Last year, our successes included:
- Building public resilience against misinformation. Our Stop the Spread campaign, in partnership with the World Health Organization and BBC World Service, enabled 75 million people to be better protected against misinformation. We also partnered with the University of Cambridge to build the GoViral! game, ‘inoculating’ 59,800 people against misinformation with a further 270,000 website visits.
- Mobilising for equitable access to vaccines, treatments and diagnostics. We led the One19 campaign for equitable access, building a coalition of eight strategic campaign partners – WHO, CEPI, GAVI, FIND, Global Fund, Unitaid, Wellcome Trust, and the Bill and Melinda Gates Foundation.
- Raising state-led climate ambition. Our One Year To Go campaign encouraged an increase in state-led climate ambition ahead of the Climate Ambition Summit in December 2020. The summit saw 45 countries speak about more ambitious Nationally Determined Contributions.
Did you know?
GCSI shared lessons learned from the COVID -19 response with government communicators from 15 countries through a series of webinars – how do you share lessons learned within your team? Find out more about GCSI’s work on the GCS website.

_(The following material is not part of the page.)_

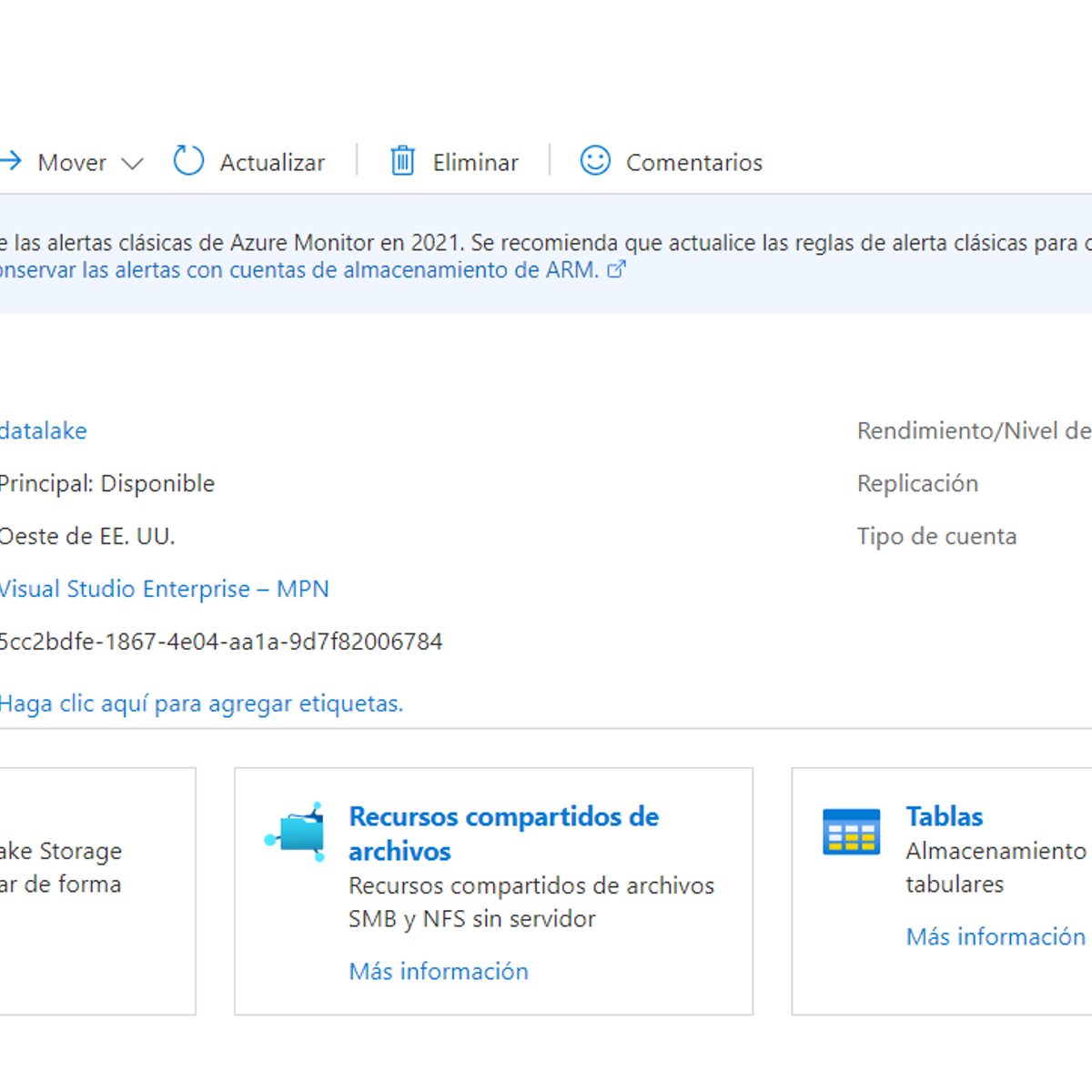
Task: Click Más información under file shares
Action: [x=439, y=971]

Final Word from Alex Chisholm
I am immensely proud of the work that the Government Communication Service (GCS) undertakes to help improve the lives of people across all four nations and internationally. GCS continues to demonstrate its commitment to world-class professional standards as it supports ministerial priorities across government and the efficient delivery of our public services.
This has rarely been more apparent than over the last year, when we have faced some of the greatest challenges in a generation. During this time, communication has helped to save both lives and livelihoods. Colleagues up and down the country – at the centre, across departments and in agencies – have worked tirelessly to ensure the public had the information they needed to stay informed and safe, all while dealing with the effects of the pandemic on their own lives.
This dedication is one of the many reasons that GCS remains one of the shining lights of the UK Civil Service and why our public service often tops global rankings and remains an exemplar for public service across the world. Looking to the future, the ‘Reshaping’ programme will allow GCS to build on its successes and become a more united, efficient and focused profession. This programme is taking place in the context of the wider Civil Service Reform programme, which will ensure we deliver the best and most efficient service possible for the public, and guarantee that all colleagues are rewarded for their successes and fulfil their potential.
I am proud to call the members of the GCS professional community my colleagues. With the development of the Civil Service Reform and the lessons learned this year, I look forward to working together to explore the ways in which we can become an even more modern and ambitious Civil Service.